What the researchers found in their multivariable regression analysis, surprisingly, was that antibiotic consumption was not strongly associated with antimicrobial resistance levels. But poorer infrastructure (eg, poor sanitation), poor governance (corruption), and low healthcare expenditures were consistently associated with higher levels of resistance. On a global level, they concluded, contagion appears to be the dominant contributing factor.

"Using extensive statistical controls, our research team found that drug resistance rates were much higher in countries with poor infrastructure, poor public health systems, and with high levels of corruption," Collignon explained. "Crowded living conditions, poor public sanitation, unclean water, and unreliable standards in the preparation and distribution of foods are all part of the complex of conditions that enable rapid spread of resistant strains."

Collignon said that while there was a clear correlation between antimicrobial resistance levels and antibiotic usage in higher-income regions, such as Europe, the correlation became weaker in poorer countries. "We found a lot poor countries, despite not using large amounts of antibiotics in people, still had massively high rates of antibiotic resistance," he said. "This situation can only be explained if 'contagion' is the main factor driving the spread of these bugs, rather than antibiotic usage volumes in people."

In addition, Collignon noted, he and his colleagues suspect contagion is likely to be a more significant factor in spreading antimicrobial resistance in highly developed nations than previously thought. "Travelers, trains, planes, busy offices, and shops are all venues for spreading germs," he said.

That unclean water and poor public sanitation—well-established factors in the spread of infectious disease—are strongly associated with high levels of antimicrobial resistance is not a surprise.
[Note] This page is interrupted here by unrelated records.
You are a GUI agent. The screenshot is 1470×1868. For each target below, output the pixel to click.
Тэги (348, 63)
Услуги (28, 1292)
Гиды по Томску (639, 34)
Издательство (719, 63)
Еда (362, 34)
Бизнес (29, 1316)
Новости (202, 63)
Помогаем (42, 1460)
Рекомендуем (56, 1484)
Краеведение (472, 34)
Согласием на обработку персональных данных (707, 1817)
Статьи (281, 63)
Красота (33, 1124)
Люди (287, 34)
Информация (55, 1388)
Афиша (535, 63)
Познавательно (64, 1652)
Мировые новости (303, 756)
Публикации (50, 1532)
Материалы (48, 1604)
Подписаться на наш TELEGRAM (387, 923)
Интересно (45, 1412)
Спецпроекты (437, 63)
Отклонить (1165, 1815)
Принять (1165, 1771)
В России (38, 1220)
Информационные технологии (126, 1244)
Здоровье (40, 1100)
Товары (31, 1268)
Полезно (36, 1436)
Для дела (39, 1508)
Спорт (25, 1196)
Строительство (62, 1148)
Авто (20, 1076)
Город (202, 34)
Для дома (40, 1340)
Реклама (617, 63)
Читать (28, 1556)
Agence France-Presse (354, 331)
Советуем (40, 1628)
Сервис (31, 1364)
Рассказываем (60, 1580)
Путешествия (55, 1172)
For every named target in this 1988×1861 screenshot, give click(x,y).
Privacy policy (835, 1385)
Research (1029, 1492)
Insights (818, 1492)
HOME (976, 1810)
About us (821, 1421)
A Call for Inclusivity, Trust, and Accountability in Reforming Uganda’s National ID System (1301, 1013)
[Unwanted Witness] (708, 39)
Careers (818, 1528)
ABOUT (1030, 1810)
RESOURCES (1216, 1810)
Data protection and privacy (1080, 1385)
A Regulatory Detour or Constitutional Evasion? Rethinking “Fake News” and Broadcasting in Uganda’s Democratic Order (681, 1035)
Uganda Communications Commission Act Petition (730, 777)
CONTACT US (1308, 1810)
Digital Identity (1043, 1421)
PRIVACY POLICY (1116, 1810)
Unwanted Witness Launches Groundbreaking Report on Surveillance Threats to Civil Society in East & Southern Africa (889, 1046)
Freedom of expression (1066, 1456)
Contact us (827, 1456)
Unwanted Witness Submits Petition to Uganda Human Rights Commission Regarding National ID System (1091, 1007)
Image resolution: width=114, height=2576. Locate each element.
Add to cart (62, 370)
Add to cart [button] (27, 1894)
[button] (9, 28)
But Collignon said poor governance and corruption has more indirect effects on resistance levels, resulting in "less or no money for better infrastructure because it's siphoned off…and more dumping stuff—eg, animal or human feces—into waterways because of lack of control and governance."

Stewardship only part of the solution

Brad Spellberg, MD, an infectious disease physician and antibiotic resistance expert at the University of Southern California's Keck School of Medicine, took issue with the conclusions. "In short, it is not biologically plausible that poor sanitation is a more significant factor than antibiotic consumption in driving antibiotic resistance," Spellberg, who was not involved in the study, told CIDRAP News. "Only antibiotics cause selective pressure that drives and maintains high levels of antibiotic resistance."

While bad sanitation pushes the spread of antibiotic-resistant pathogens, Spellberg noted, it does so "only if there is a lot of antibiotic consumption occurring that causes resistance rates to rise." Nor does it account for high rates of resistance in the United States and other Western countries, which have had high-quality sanitation for decades.

"It was not until we began widespread use of antibiotics that resistance began to spread, and such spread occurred in countries that had already greatly improved their sanitation," he said.

Collignon and his colleagues don't disagree that antibiotic consumption is clearly a significant factor in the spread of antimicrobial resistance. In addition, they note that their analysis has several limitations, including incomplete data on antibiotic consumption and no data on antibiotic use in food animals.

But they argue that antibiotic usage explains only a portion of observed antimicrobial resistance levels. And they conclude that while global antibiotic stewardship efforts are an important element in the fight to contain drug-resistant pathogens, reducing antibiotic consumption alone will not suffice to control the spread of resistant pathogens.

"We still need to do that, but if we don't focus on other issues to prevent spread or 'contagion' and give them much more emphasis than we do now, we won't make much headway in our antibiotic resistance fight," he said.